By John Engel -11.11.2021
The U.S. Dept. of Commerce has rejected an antidumping tariff petition brought by a group of anonymous domestic solar manufacturers against solar modules imported from three Southeast Asian countries.
Members of the American Solar Manufacturers Against Chinese Circumvention (A-SMACC) claimed that Chinese crystalline silicon photovoltaic cells and modules were being completed in Malaysia, Thailand, or Vietnam before being exported to the U.S., thus circumventing the antidumping duty and countervailing duty (AD/CVD) orders on crystalline silicon PV cells from China.
The Dept. of Commerce rejected the petition Wednesday, claiming A-SMACC’s refusal to identify its members limited the scope of the agency’s inquiry. The domestic manufacturers had claimed that identifying themselves could lead to retaliation by Chinese companies and government entities.
“Other interested parties with knowledge of the industry may wish to comment on A-SMACC’s preference for initiating the requested circumvention inquiries only with respect to certain companies located in the countries at issue,” Abdelali Elouaradia, director of AD/CVD operations within the Dept. of Commerce, wrote. “Any business relationships between A-SMACC’s members and companies that may have facilities in the countries at issue should not play a role in determining the companies covered by any circumvention proceedings.”
In a statement issued through a media relations firm, the A-SMACC said that the group could resubmit its petition to satisfy the concerns expressed by Commerce.

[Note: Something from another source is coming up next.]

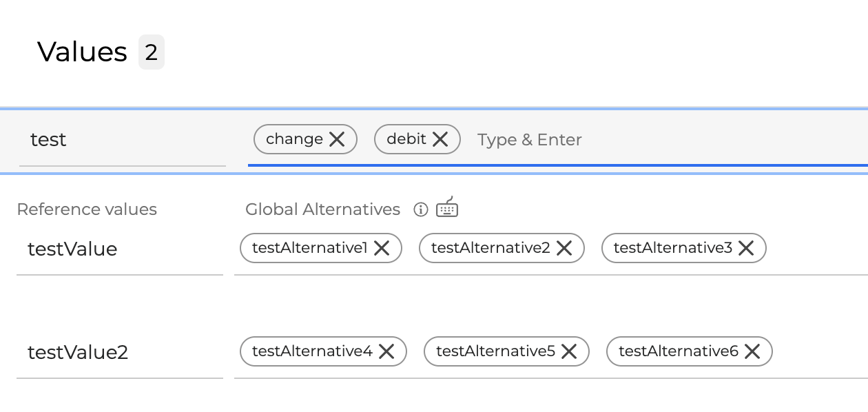Delete testAlternative6 tag
This screenshot has width=868, height=412.
752,351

The petition was rejected after A-SMACC refused to identify its members as part of the inquiry, citing fear of retaliation from Chinese government officials and companies.

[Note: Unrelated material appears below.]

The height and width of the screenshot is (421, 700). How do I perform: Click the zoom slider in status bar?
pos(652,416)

“We are evaluating all options available to us under the trade remedy and other laws, including but not limited to refiling a petition satisfying the Commerce Department’s concerns,” A-SMACC members said in a statement. “We urge the Commerce Department and the Administration to also consider all options to address unfair trade in the solar energy sector, including but not limited to self-initiation of further circumvention actions and trade cases.

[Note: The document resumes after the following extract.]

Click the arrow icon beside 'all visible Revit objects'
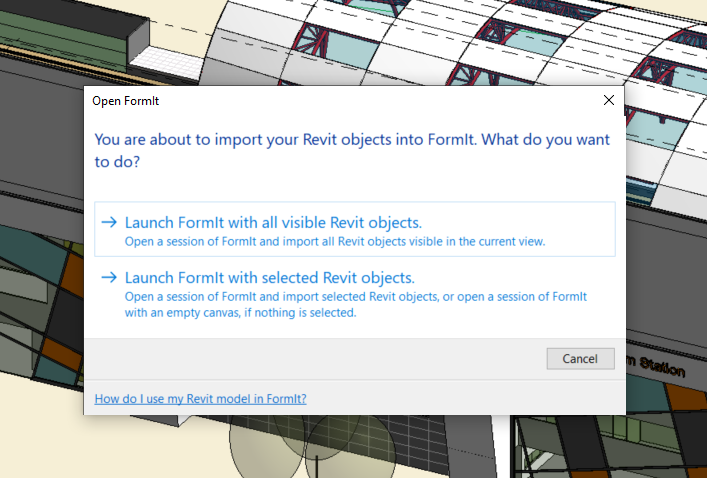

“Above all, we will not cede monopoly power to China and to Chinese-owned companies on solar products. U.S. solar manufacturing is recovering, and the future is bright, but we should not have to compete with the unfair trade practices of China and Chinese-owned companies.”
The Solar Energy Industries Association claimed the AD/CVD petition would result in a loss of 46,000 solar jobs over the next two years. Abigail Ross Hopper, president and CEO of the industry lobbying group, cheered Commerce’s decision.
“The petitions have already had a chilling effect on the industry’s supply chain, and if imposed, we would have seen massive project cancellations and job losses within days,” she said in a statement. “Today’s decision provides a rush of certainty for companies to keep their investments moving, hire more workers and deploy more clean energy. This is a critical time for climate progress, and we cannot afford to go backwards at a time when we need to be deploying more clean energy than ever.”
Solar developers had said that the proposed AD/CVD tariff, on top of the U.S. government’s enforcement of the Withhold Release Order on metallurgical-grade silicon from companies with facilities in China’s Xinjiang region, and the possible extension of the Section 201 tariffs on imported solar modules, threatened the Biden administration’s ambitious solar goals. A blueprint released by the Dept. of Energy in September called for 45% of the country’s electricity supply to come from solar by 2050.